As Jochen Bittner of Die Zeit has observed, that is probably the stupidest thing that Merkel has ever said. The euro has not worked at all well for countries such as Italy, Spain, Ireland or even Finland, and the strains of cohabitation are now splitting Europe. But she is stuck with it. Her redoubtable finance minister Wolfgang Schäuble was prepared to let Greece make its way outside the single currency, and pushed hard to have such an option inserted into Monday’s summit statement. Merkel still seems to believe that to let Greece go would cause Germany to be blamed yet again for destroying Europe. Yet she cannot surely believe that Greece, even under close EU supervision, will drive through an extraordinarily intrusive and detailed program of reforms, the very reforms that its government has repeatedly denounced and urged its voters to reject. Germany will then be blamed both for bullying, and for failing.
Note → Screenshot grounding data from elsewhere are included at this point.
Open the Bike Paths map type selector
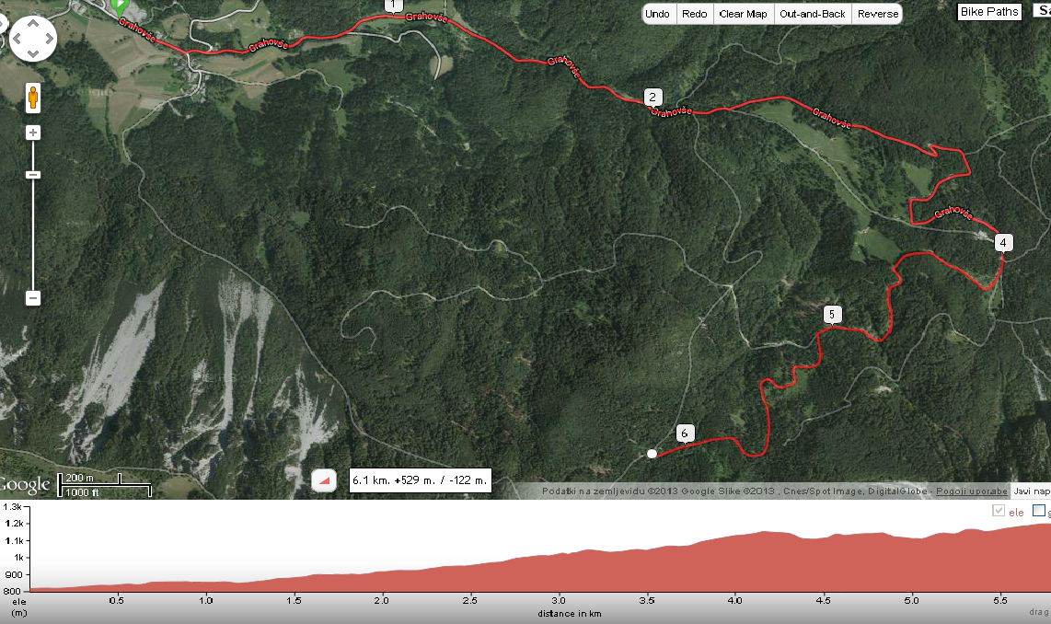click(989, 11)
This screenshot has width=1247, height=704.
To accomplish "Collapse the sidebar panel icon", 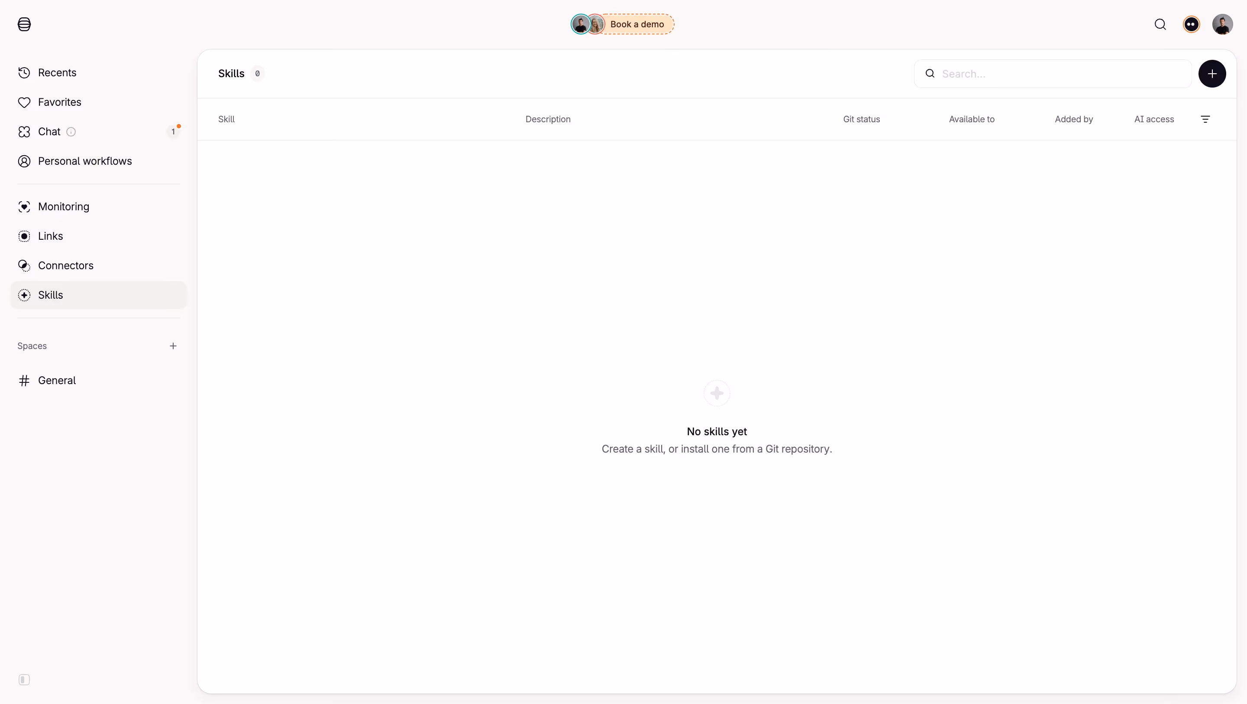I will pos(24,680).
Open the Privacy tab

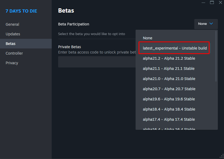coord(12,63)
Schäuble would probably have preferred the “clarity” of a Grexit, not least because the ensuing turmoil would almost certainly have accelerated the pooling of fiscal sovereignty. He may well soon be in a position to find out.
If the meaning of this deal eludes most people, it is because it makes little sense in the real world. On Greece, the EU has been kicking the can down the road for five years. This time it has set up a croquet game using leaking balls full of toxic waste. Syriza as a party, and Tsipras in particular, either misjudged their real position catastrophically, or cynically misled Greek voters, when they broke off a much politer earlier EU negotiation, called a referendum and won over voters by claiming that a No would strengthen their negotiating hand. The Greek demand that “Europe” harken to the voice of democracy was not just naïve but arrogant: Other voters’ voices also count. Since it was evident that, even on the brink of bankruptcy, Greece would lift whatever was not nailed down, nails had to be used.
But not on hands and feet. The EU summit text is not merely unbending, but couched in terms more like a probation sentence on a serial offender than an intergovernmental text. Greece must not only pass four major pieces of legislation, but “endorse all the commitments” in the document, right down to Sunday opening hours, before the Eurogroup of finance ministers will even consider authorizing the opening of negotiations on a fresh bailout. All future legislation must be vetted by the “institutions,” the hated EU/ECB/IMF Troika, before submission to the Greek parliament. And more in the same vein. This is a deal that shouts out loud that Greece’s sovereignty is forfeit. Greece has done much to deserve it. With luck, the very severity of the punishment meted out to Athens will ensure that the euro operates according to much clearer rules. But they will be German rules. That no one may question. This does not have the ring of “ever closer union,” somehow. The political implications of this extraordinary, and still fragile, deal are wider by far than the economic.
Rosemary Righter is an associate editor at The Times of London and a commentator on foreign affairs.